▸ **PROBLEM REQUIREMENTS**: Extract the lines up to and including the one that contains "Task: Click the rename link", starting with the first line of the entries below, and omit the pictures.

*** DATA EXCERPTS

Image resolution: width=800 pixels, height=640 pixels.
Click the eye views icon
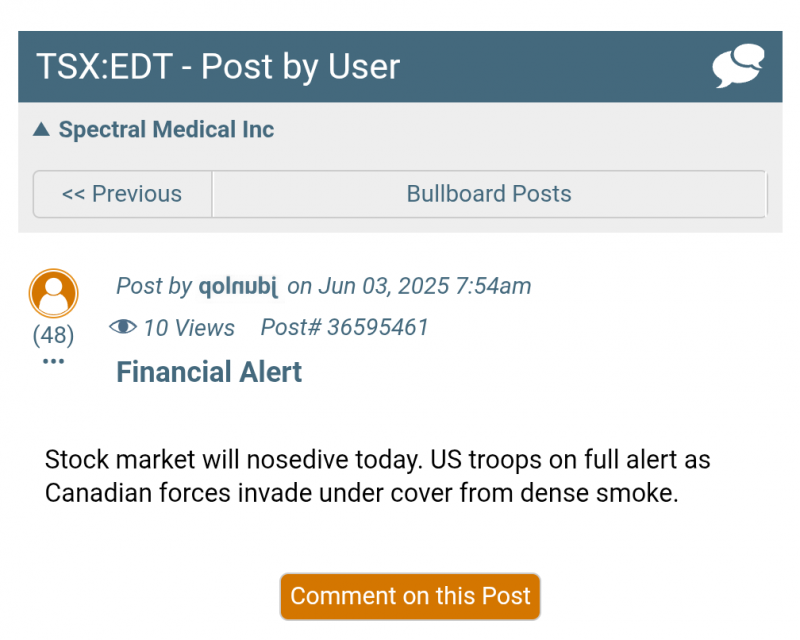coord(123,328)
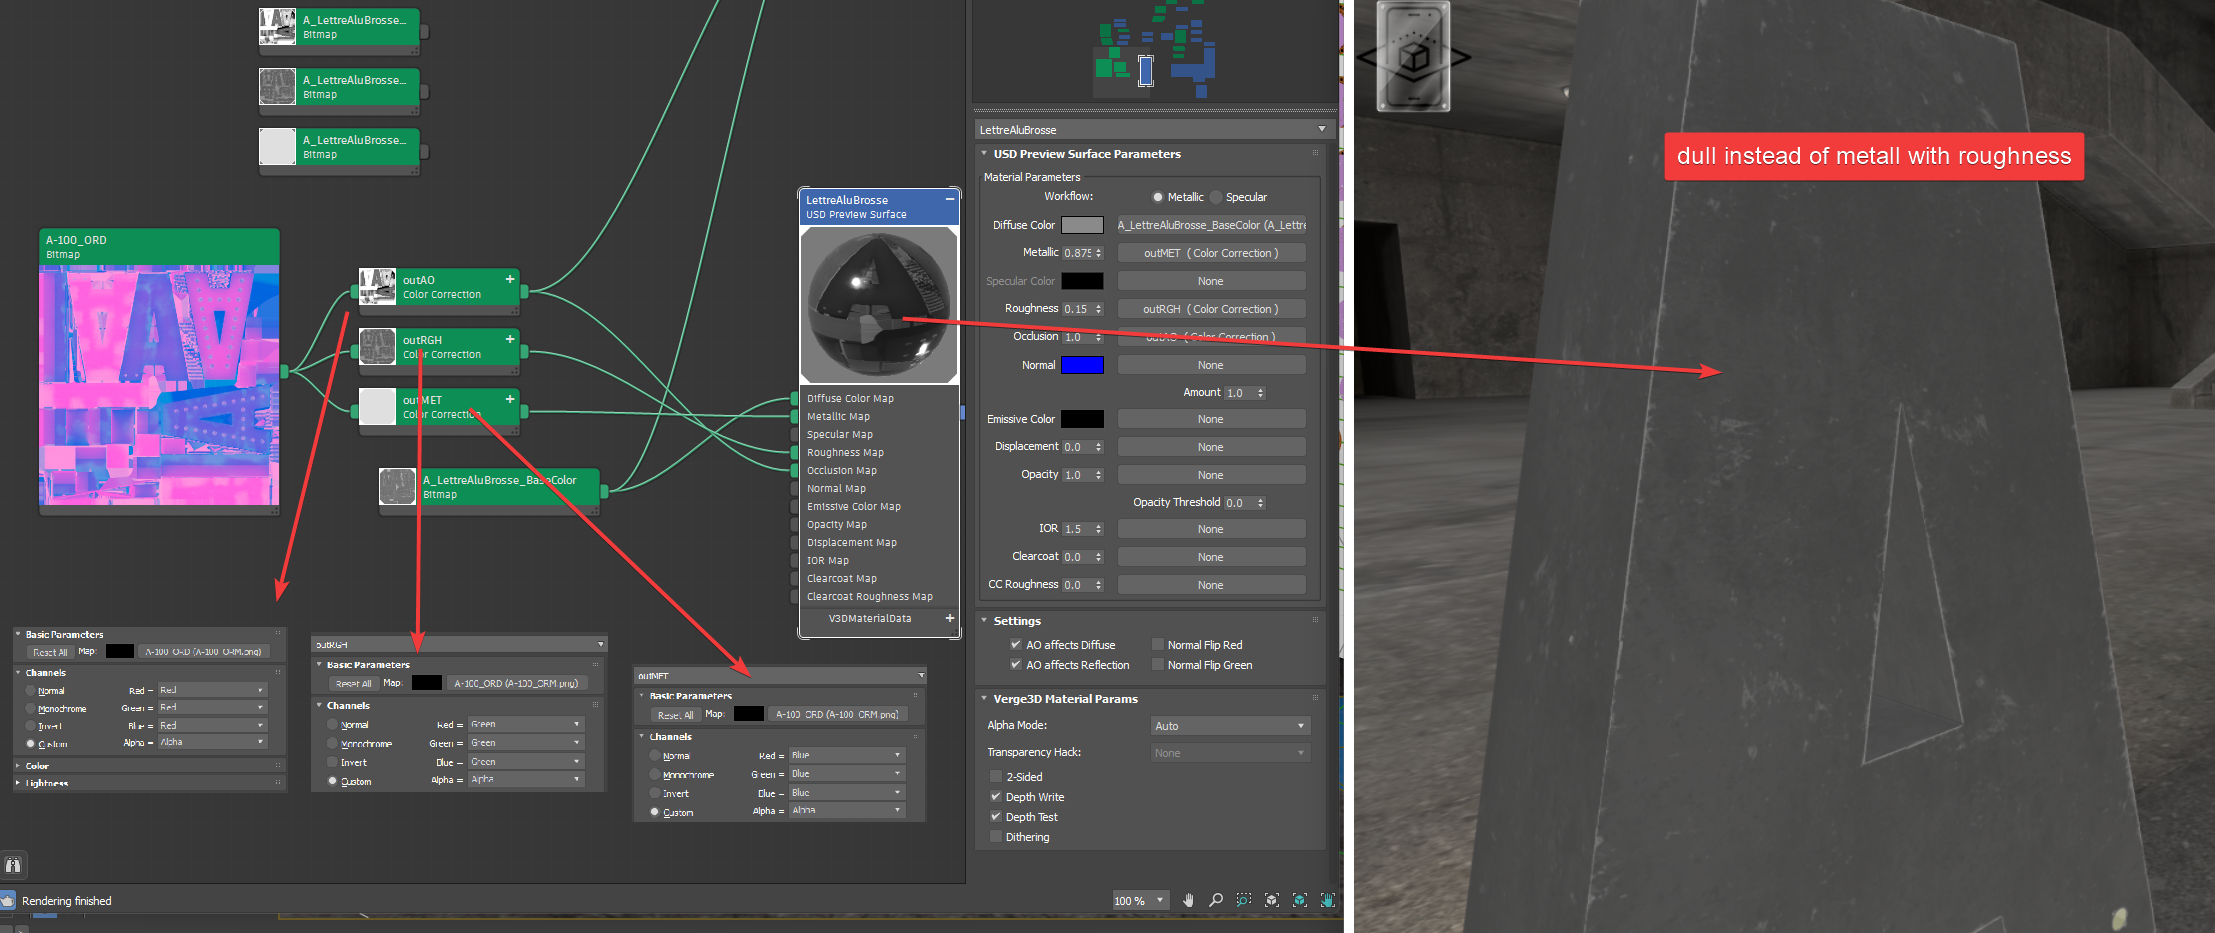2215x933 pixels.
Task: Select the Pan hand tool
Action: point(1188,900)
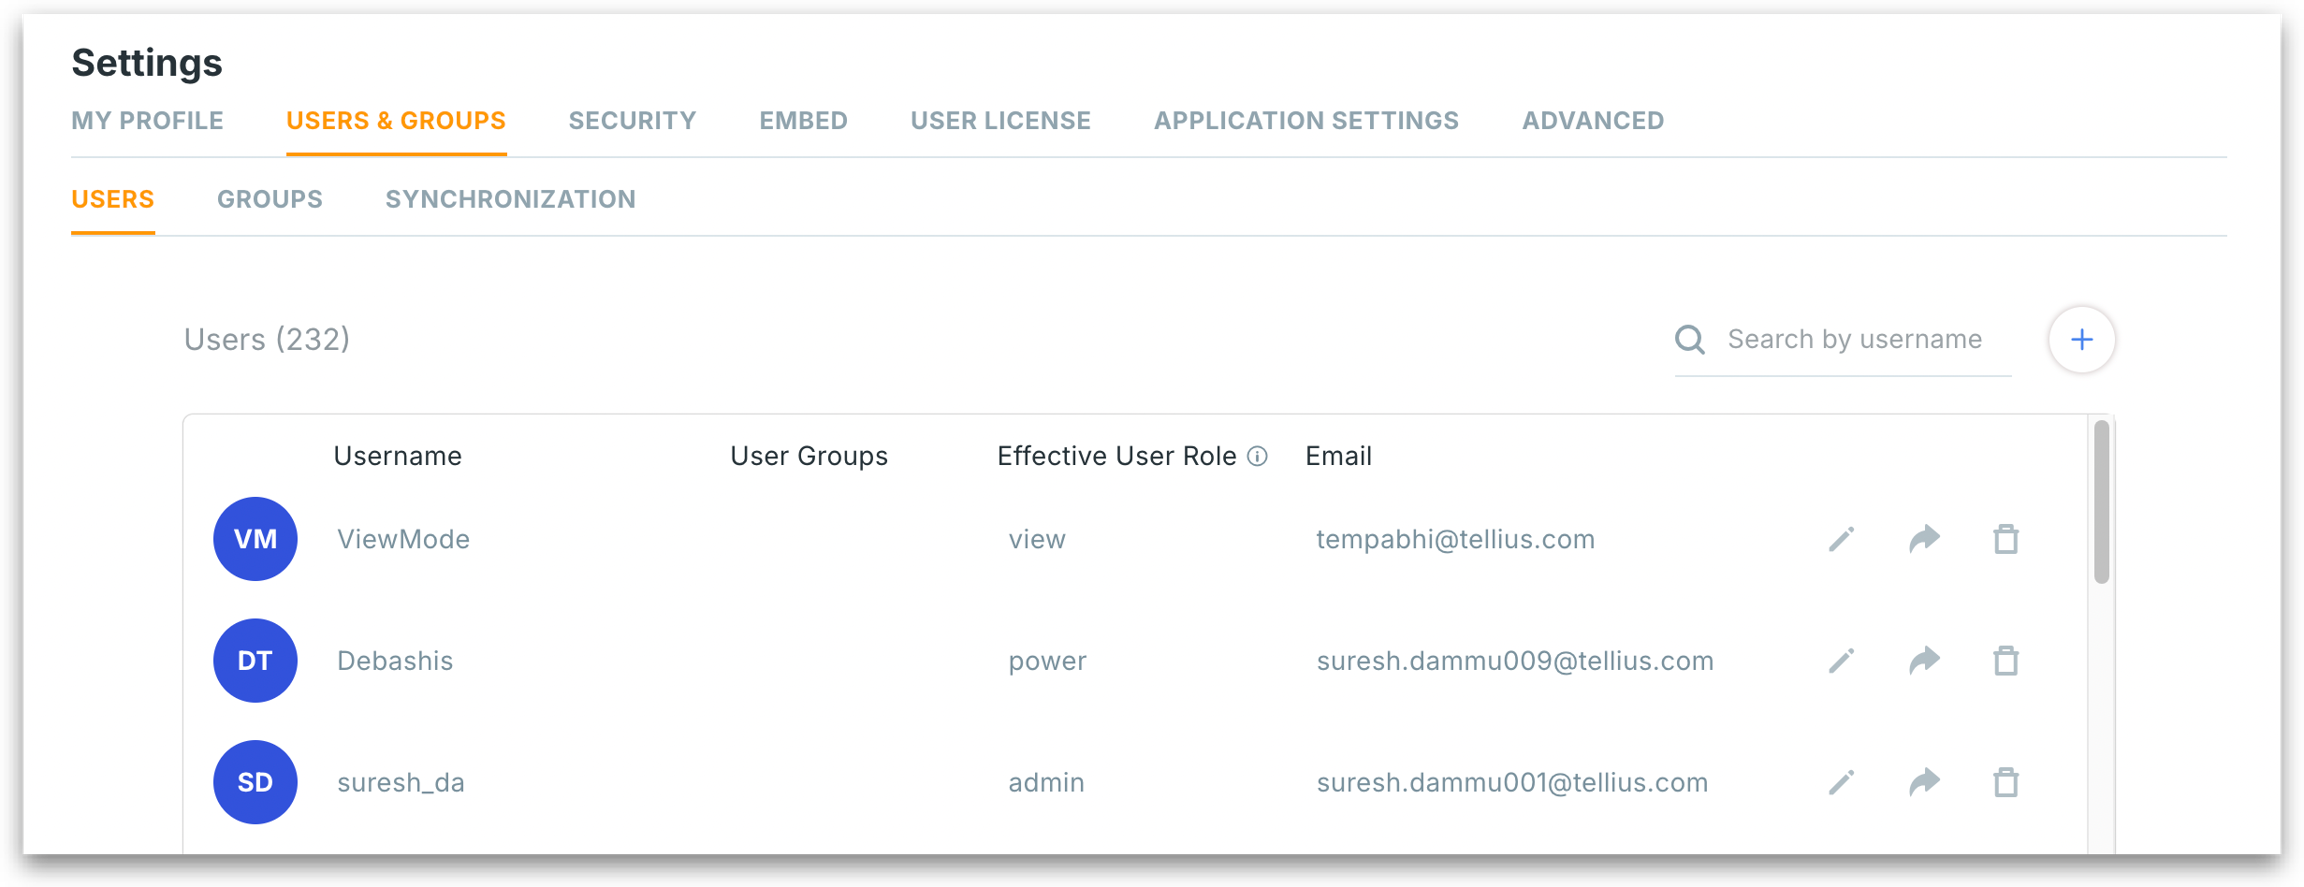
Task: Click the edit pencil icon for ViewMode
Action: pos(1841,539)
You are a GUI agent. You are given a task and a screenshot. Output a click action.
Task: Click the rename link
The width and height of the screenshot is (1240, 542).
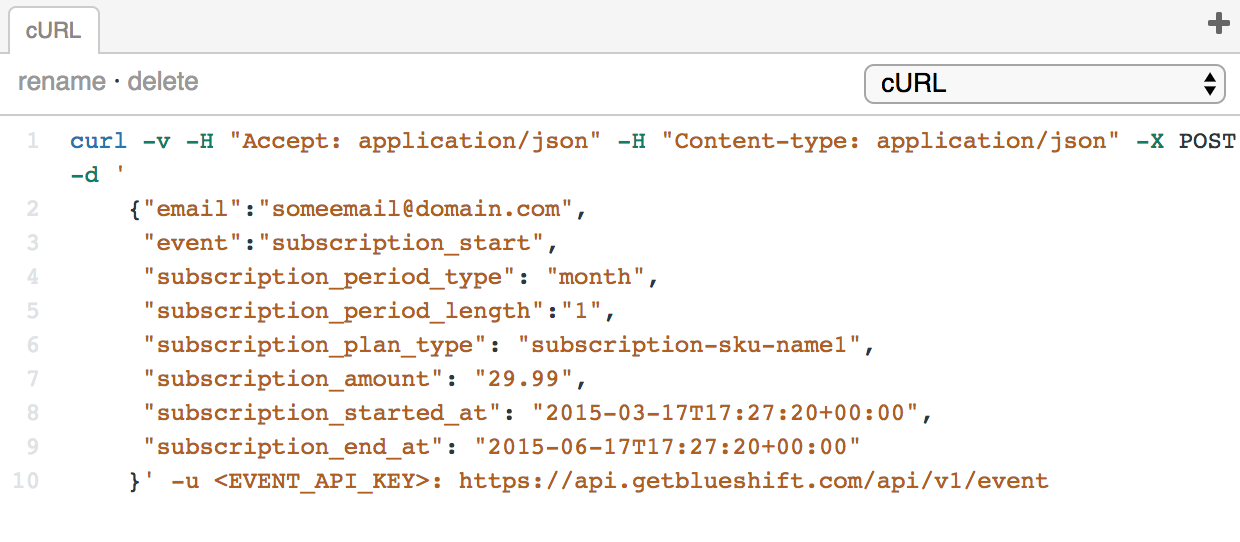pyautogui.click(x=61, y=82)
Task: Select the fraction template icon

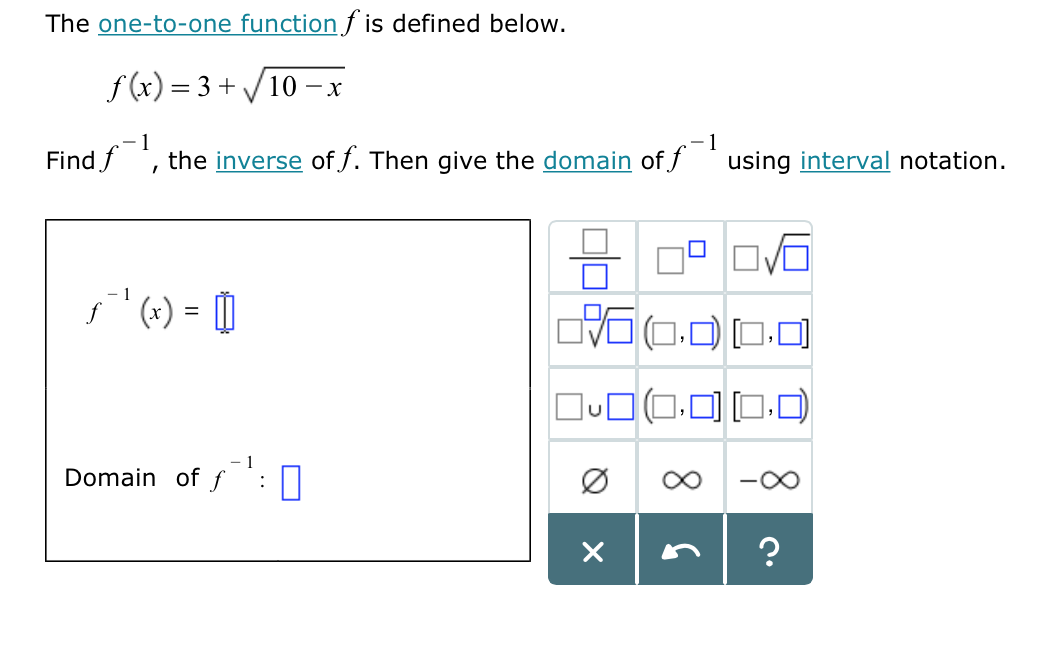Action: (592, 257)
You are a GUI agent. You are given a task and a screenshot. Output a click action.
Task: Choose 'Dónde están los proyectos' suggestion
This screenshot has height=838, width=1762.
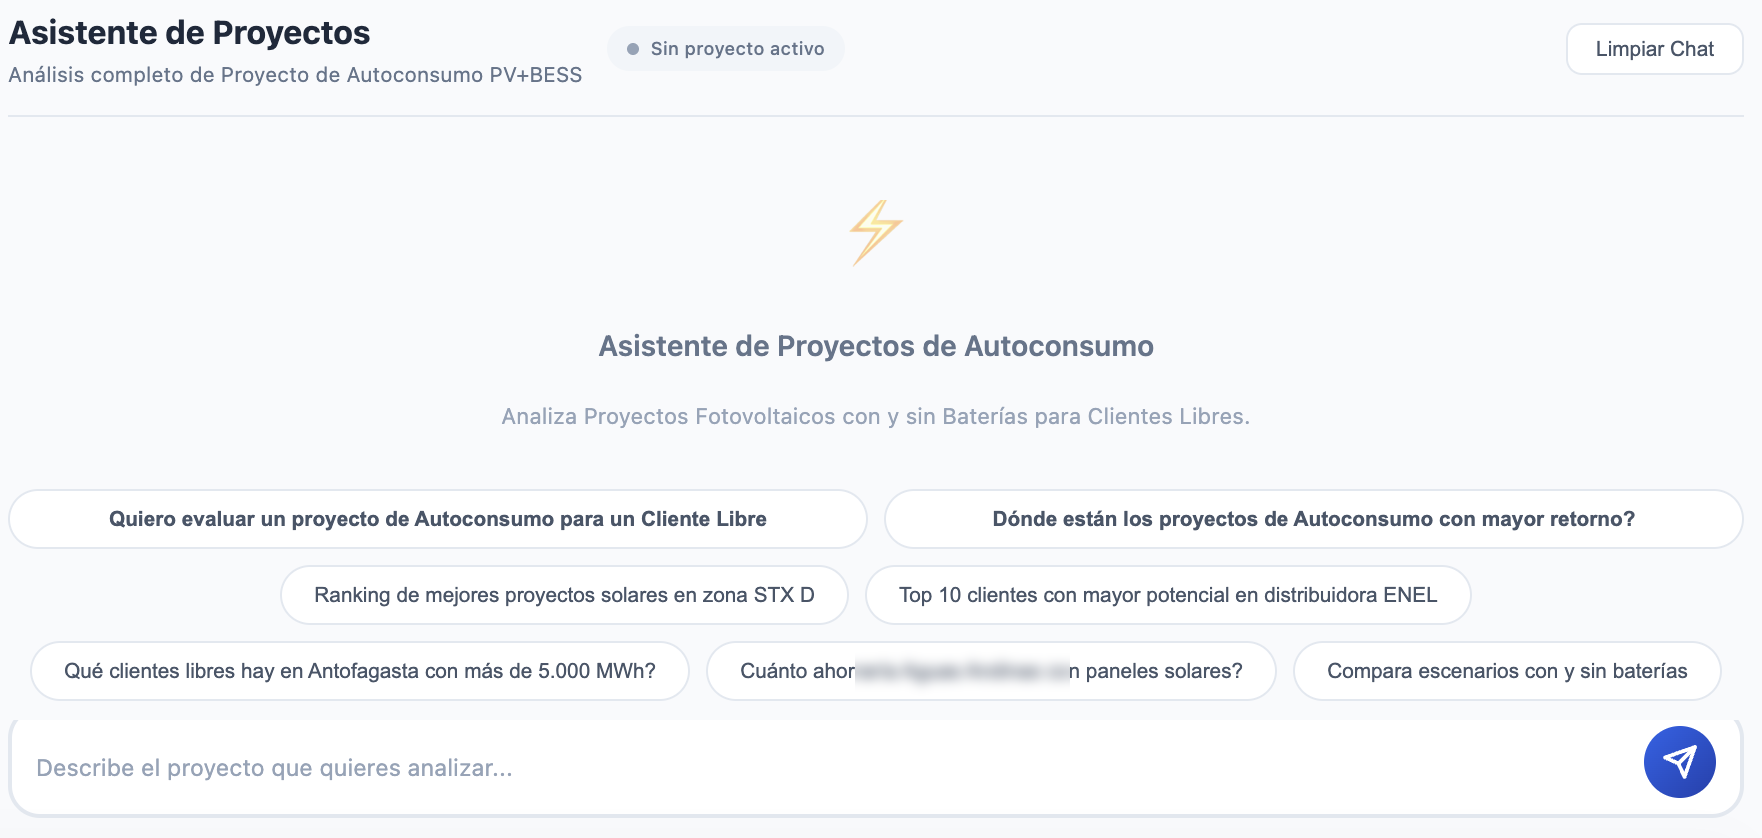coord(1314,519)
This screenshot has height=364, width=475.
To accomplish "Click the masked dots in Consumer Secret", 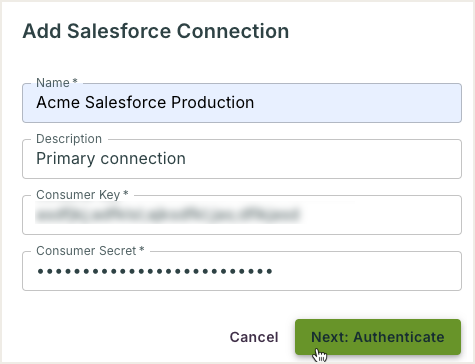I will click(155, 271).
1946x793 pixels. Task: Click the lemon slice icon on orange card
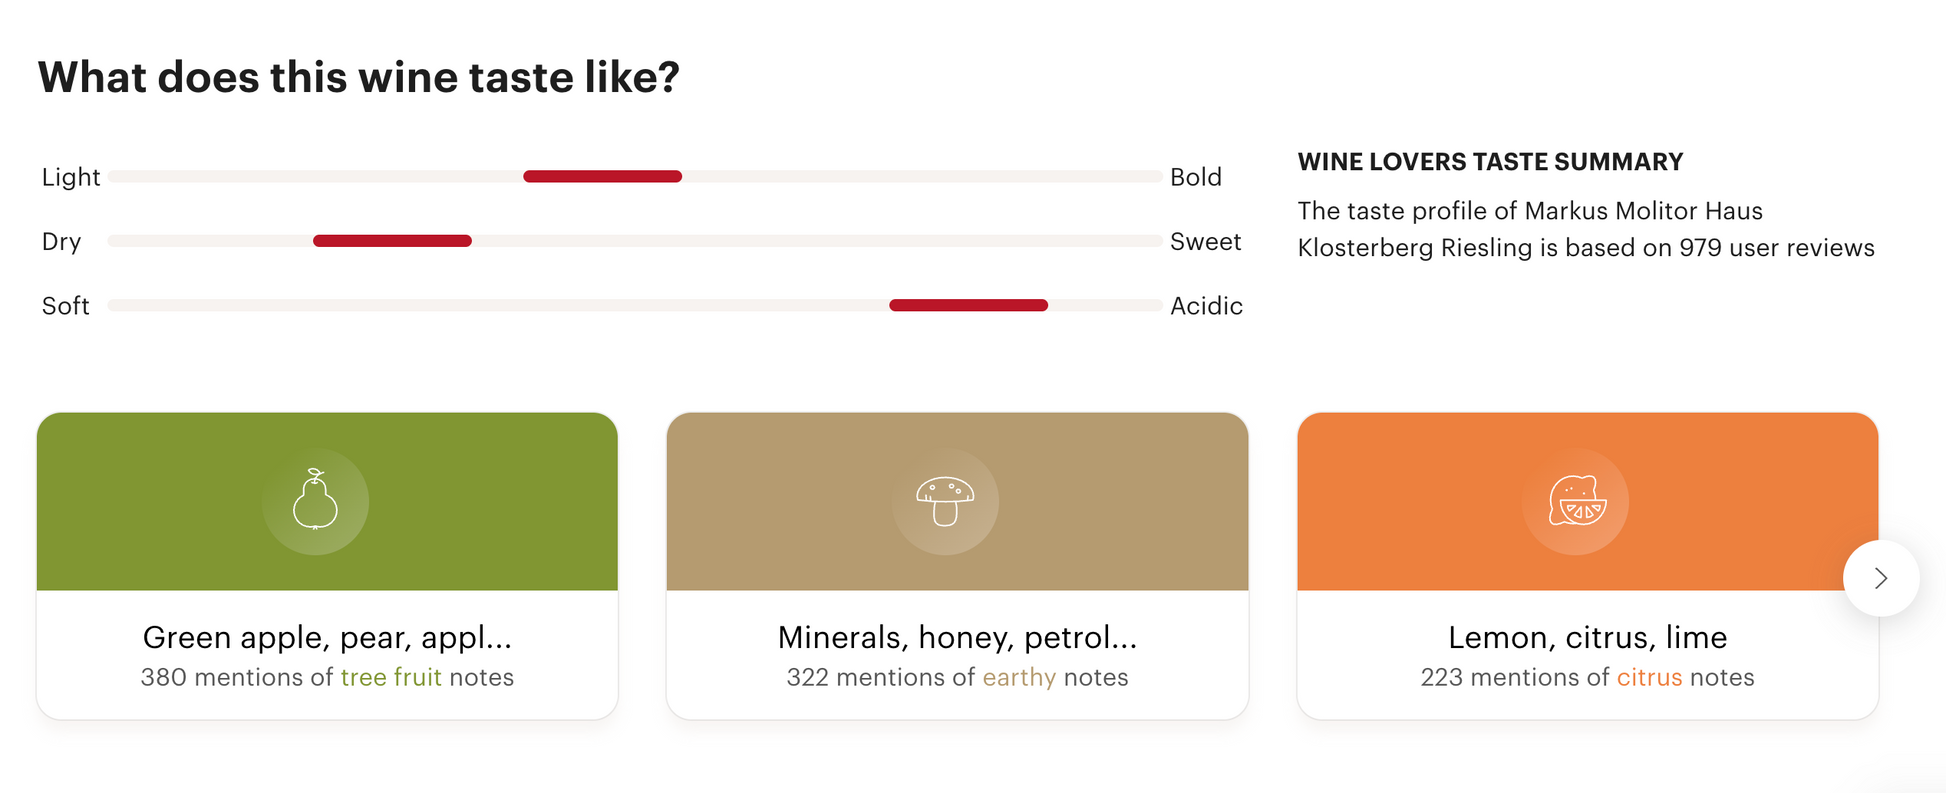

******

▸ **ANSWER BELOW**:
Image resolution: width=800 pixels, height=640 pixels.
Click the eye views icon
coord(123,328)
2215x933 pixels.
Task: Select the Pan hand tool
Action: point(1188,900)
Task: Click the edit pencil icon for ViewMode
Action: pos(1841,539)
You are a GUI agent. You are given a task and a screenshot. Output a click action.
Task: Click the rename link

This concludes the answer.